Calculus is a central plank of mathematics. It would now be rare for a scientist, engineer or a quantitative economist not to have come across Calculus, so wide are its applications. Historically it is associated with Isaac Newton and Gottfried Leibniz who pioneered it in the 17th century. Their similar theories resulted in a priority dispute over who was the discoverer of Calculus. In fact, both men came to their conclusions independently and their methods were quite different.

Since then Calculus has become a huge subject. Each generation bolts on techniques they think should be learned by the younger generation, and these days textbooks run beyond a thousand pages and involve many extras. For all these add-ons, what is absolutely essential is differentiation and integration, the twin peaks of Calculus as set up by Newton and Leibniz. The words are derived from Leibniz’s differentialis (taking differences or ‘taking apart’) and integralis (the sum of parts, or ‘bringing together’).
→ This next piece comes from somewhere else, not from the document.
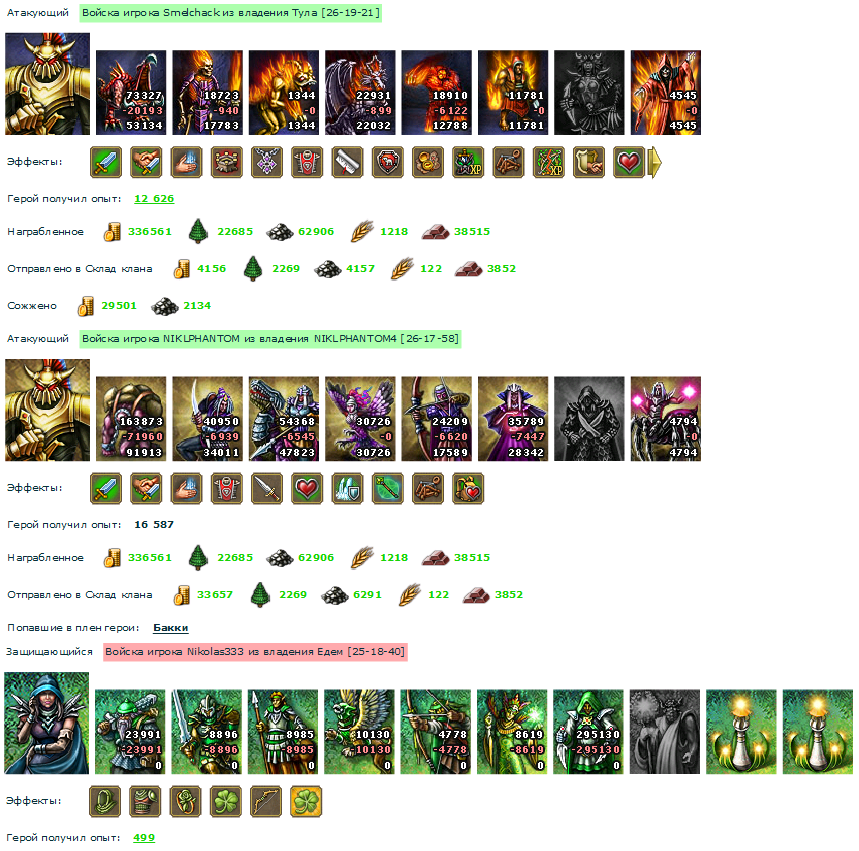Click the greyed-out unit in Smelchack's army
This screenshot has width=859, height=851.
(x=589, y=93)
In technical language, differentiation is concerned with measuring change and integration with measuring area, but the jewel in the crown of Calculus is the ‘star result’ that they are two sides of the same coin – differentiation and integration are the inverses of each other. Calculus is really one subject, and you need to know about both sides. No wonder that Gilbert and Sullivan’s ‘very model of a modern Major General’ in The Pirates of Penzance proudly proclaimed them both:

With many cheerful facts about the square of the hypotenuse.
I’m very good at integral and differential calculus.

Differentiation

Scientists are fond of conducting ‘thought experiments’ – Einstein especially liked them. Imagine we are standing on a bridge high above a gorge and are about to let a stone drop. What will happen? The advantage of a thought experiment is that we do not actually have to be there in person. We can also do impossible things like stopping the stone in mid-air or watching it in slow motion over a short time interval.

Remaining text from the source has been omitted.